The November meeting conducted between representatives from the prospective merging companies, FCC Chief of Staff Edward Lazarus, Media Bureau Chief Bill Lake, and other top officials focused on whether online NBCU content will be accessible to Hulu and other Web sites should the merger actually transpire. The FCC has claimed it will render its decision this month.
Opponents of the merger include Washington, DC, think tank Public Knowledge, which filed a petition with the FCC to deny the Comcast-NBCU merger application. Their complaint alleges: “The proposed merger of NBC Universal (NBCU) and Comcast presents potential harms not just to the competitive media landscape, but also to the public interest in the diversity of media voices, technological advancement, and promotion of the public interest, convenience, and necessity.”
‘No Free Content’
However, Steven Titch, a policy analyst at the Reason Foundation, disagrees with Public Knowledge’s assertions: “Contrary to what the FCC might believe, there is no such thing as free content. In our market economy, entertainment is supported directly through consumer dollars or through advertising, or a combination of both.”

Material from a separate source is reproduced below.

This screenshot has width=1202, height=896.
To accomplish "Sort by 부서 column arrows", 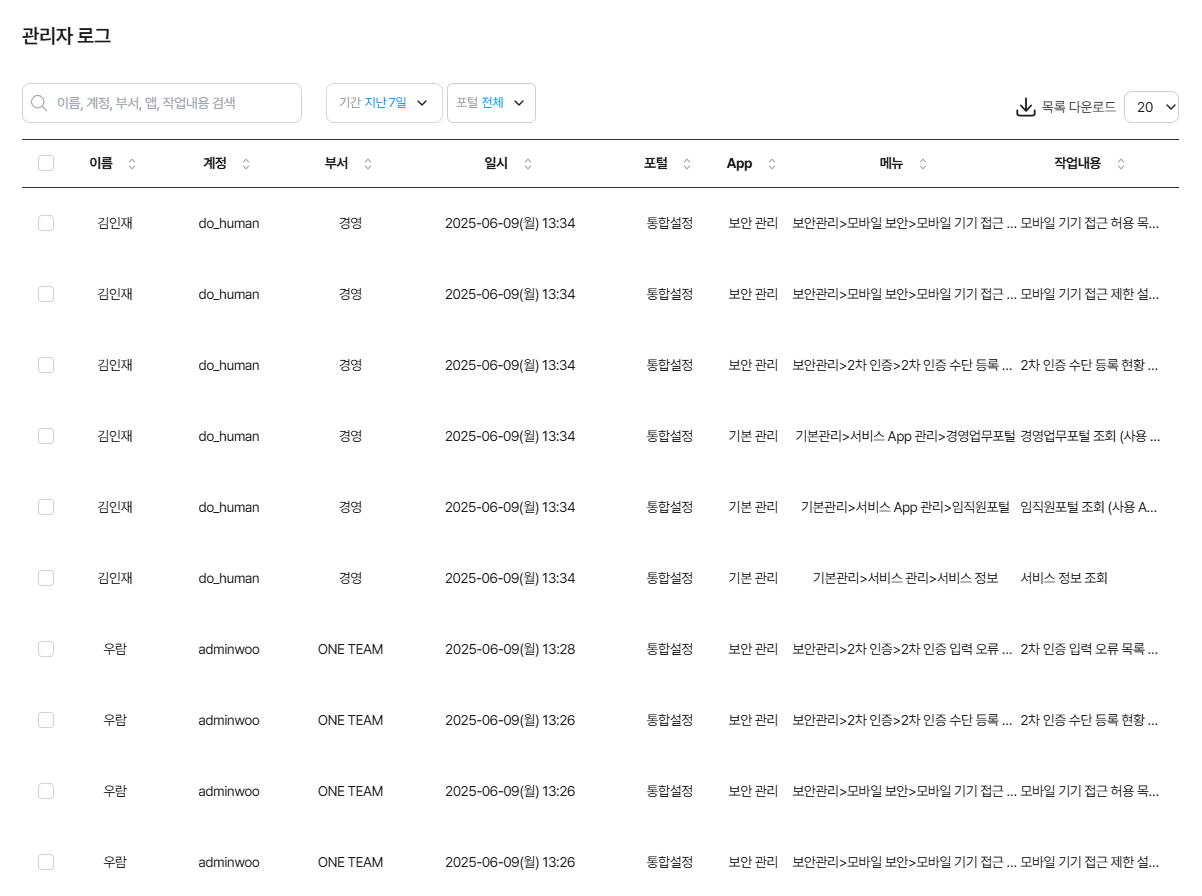I will [x=368, y=164].
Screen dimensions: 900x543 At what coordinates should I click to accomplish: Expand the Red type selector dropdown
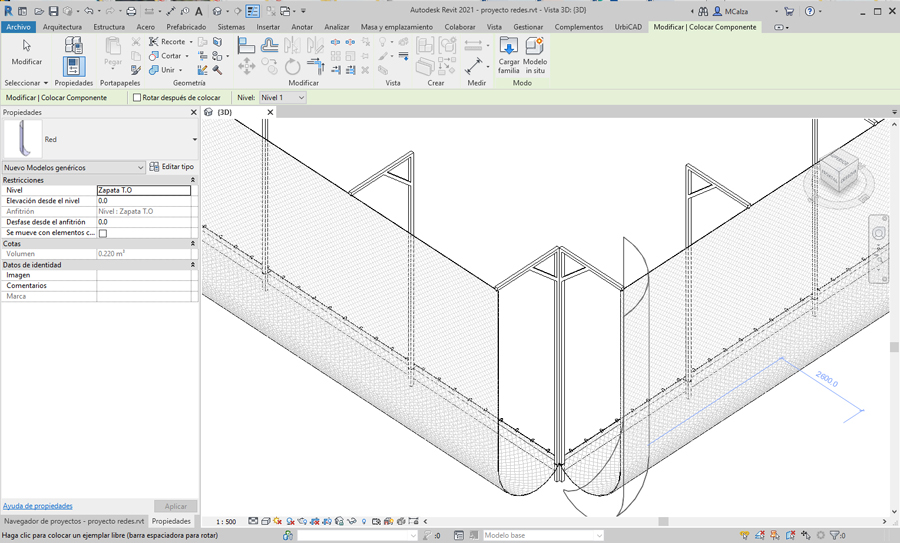[194, 140]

Titch continued: “The decades-old broadcast model has shown that advertising revenues alone are strong enough to support programming delivery because broadcasters can deliver audiences numbering in the millions.”
According to Titch, the difference between traditional broadcast and Web-based entertainment is the latter is comprised of “audiences fragmented and difficult to reliably measure.” To Titch, this “presents a new ad revenue puzzle that everyone from small entrepreneurs to the largest media companies is trying to solve.”
‘Narrow View of Online Ecosystem’
While allowing one way content providers such as NBCU might enhance revenues could include “leveraging the ability to deliver content via cable and the Web,” Titch stated: “Nonetheless, we are bound to see some experimentation and short-term disruption.”
The potential merger of Comcast and NBCU doesn’t necessarily ensure the former’s dominance in providing content to consumers in a highly competitive industry, said Titch. “It's far from a sure thing that Comcast's and NBCU's success in cable, broadcasting, and movie and TV production will give it any advantage on the Web. Suddenly it will be competing for ad dollars with the likes of Google, Hulu, Facebook, and Twitter, companies that few see as vulnerable,” said Titch.
“The FCC, however, is viewing the ecosystem for online content delivery much too narrowly and seems bent on forcing a merged Comcast-NBCU to limit itself to the broadcast revenue model on the Web, something that's probably not going to work,” Titch explained.
“In the end, this could only be bad for consumers, Web-based entertainment, and on-line competition,” he said.